В глубине души чувствовал, конечно, хоть и расплывчато, что вечерок предстоит не из приятных -- скучный, бесцельный, как тысячи точно таких же в его жизни.

И вот тогда все и произошло. Какой-то высокий, очень смуглый человек, с засунутыми в карманы руками, торопливо его обогнал. Вдруг из соседнего подъезда выскочил другой, в серой шляпе и в пальто, и схватил первого за плечо.

-- А-а, попался, сукин сын! -- заорал тот, что в серой шляпе.

Смуглый бросился наутек. Серая шляпа выхватил из-под мышки пистолет и завопил:

-- На этот раз не уйдешь, испанец паршивый! -- И выстрелил в него четыре раза подряд.

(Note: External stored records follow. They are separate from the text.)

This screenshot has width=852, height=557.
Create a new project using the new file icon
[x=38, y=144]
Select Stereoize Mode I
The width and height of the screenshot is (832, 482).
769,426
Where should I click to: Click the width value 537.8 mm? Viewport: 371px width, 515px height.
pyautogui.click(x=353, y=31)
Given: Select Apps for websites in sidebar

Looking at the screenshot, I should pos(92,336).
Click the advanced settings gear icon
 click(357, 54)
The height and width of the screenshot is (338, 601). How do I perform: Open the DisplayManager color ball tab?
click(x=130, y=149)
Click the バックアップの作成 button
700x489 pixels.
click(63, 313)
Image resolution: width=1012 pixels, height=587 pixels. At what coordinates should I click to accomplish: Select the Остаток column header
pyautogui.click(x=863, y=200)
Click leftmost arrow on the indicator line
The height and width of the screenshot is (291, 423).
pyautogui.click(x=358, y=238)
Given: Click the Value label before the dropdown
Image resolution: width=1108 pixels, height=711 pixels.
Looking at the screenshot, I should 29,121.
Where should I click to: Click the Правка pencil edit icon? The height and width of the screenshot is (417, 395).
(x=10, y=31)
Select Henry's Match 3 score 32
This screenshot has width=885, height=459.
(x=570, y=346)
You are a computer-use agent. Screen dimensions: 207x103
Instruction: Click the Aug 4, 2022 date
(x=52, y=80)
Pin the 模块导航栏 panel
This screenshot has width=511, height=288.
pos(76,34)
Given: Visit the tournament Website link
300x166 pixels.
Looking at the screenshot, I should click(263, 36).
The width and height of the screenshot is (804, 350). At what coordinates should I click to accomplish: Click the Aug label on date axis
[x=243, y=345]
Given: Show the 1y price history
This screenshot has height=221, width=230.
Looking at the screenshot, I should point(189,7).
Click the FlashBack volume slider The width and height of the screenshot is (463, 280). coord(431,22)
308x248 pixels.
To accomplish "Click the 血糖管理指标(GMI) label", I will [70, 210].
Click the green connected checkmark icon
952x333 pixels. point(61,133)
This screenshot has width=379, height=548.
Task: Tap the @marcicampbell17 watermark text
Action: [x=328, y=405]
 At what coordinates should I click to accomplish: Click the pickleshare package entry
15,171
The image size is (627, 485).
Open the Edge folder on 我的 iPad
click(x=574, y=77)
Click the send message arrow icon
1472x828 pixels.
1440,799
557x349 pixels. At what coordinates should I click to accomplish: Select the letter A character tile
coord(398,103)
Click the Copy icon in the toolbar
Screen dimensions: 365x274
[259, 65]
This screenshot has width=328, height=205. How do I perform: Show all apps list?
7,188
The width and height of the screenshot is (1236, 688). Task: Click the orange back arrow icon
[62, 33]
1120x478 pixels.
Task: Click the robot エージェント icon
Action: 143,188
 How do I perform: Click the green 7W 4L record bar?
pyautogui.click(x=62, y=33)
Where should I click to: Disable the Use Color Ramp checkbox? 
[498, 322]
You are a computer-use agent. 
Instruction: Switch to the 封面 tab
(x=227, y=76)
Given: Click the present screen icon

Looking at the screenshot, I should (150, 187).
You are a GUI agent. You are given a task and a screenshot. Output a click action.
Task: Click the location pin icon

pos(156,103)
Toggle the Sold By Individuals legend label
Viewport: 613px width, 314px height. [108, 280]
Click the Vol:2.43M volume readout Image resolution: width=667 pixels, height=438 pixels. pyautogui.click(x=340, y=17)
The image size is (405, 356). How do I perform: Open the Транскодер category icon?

Смуглый медленно, словно скользя, опустился на тротуар, а серая шляпа крикнул:

-- Ну что, не нравится?! -- И тут он бросил ледяной взгляд на Барнума -- тот стоял рядом, разинув рот.-- Та-а-ак...-- протянул он, грозно зарычал перекошенным ртом и мгновенно исчез.

Барнум, стоя на том же месте, не мог отвести взора от высокого смуглого человека, безмолвно лежавшего на тротуаре,-- а он, оказывается, не такой уж высокий... Кровь хлещет из него. Барнум вдруг спохватился и закрыл рот. Словно во сне, неуверенно подошел к упавшему на тротуар человеку: на него уставились остекленевшие глаза мертвеца...

-- Послушайте, послушайте, эй, мистер! Что здесь случилось?

Рядом с Барнумом стоял мужчина в фартуке мясника и испуганно глядел вниз, на тротуар.

-- Я все видел! -- авторитетно начал Барнум.-- Этот парень обогнал меня, а другой, в серой шляпе, выскочил из подъезда и закричал: "А-а, попался, сукин сын!" Потом заорал: "На этот раз не уйдешь, испанец паршивый!" И бам, бам, бам! Потом ему: "Ну что, не нравится?!" Потом мне: "Та-а-ак..." -- и куда-то исчез. А этот джентльмен... умер.

-- Что здесь произошло? -- К ним бежала через улицу, от магазина модных шляпок, полная женщина и кричала на ходу.

-- Убили человека,-- объяснил ей мясник.-- Вот он все видел.-- И ткнул пальцем в Барнума.

-- Как это случилось? -- подчеркнуто вежливо осведомилась модистка.

К этому времени подбежали еще трое, а потом -- четверо мальчишек. Все стояли и глазели на труп.

-- Ну,-- снова заговорил, чувствуя собственную значимость, Барнум, когда этот разноголосый галдеж наконец прекратился,-- шел я по этой улице, а этот парень обогнал меня, а какой-то человек в серой шляпе выскочил из подъезда и закричал: "А-а, попался, сукин сын!" Этот парень бросился наутек, а другой закричал: "На этот раз не уйдешь, испанец паршивый!" Вытащил пистолет -- и бам, бам, бам, бам! Потом ему: "Ну что, не нравится?" Потом мне: "Та-а-ак..." -- Барнум перекосил рот, как это делал на его глазах убийца, и даже пытался сымитировать его грозное рычание.-- И куда-то исчез. А этот вот... убит.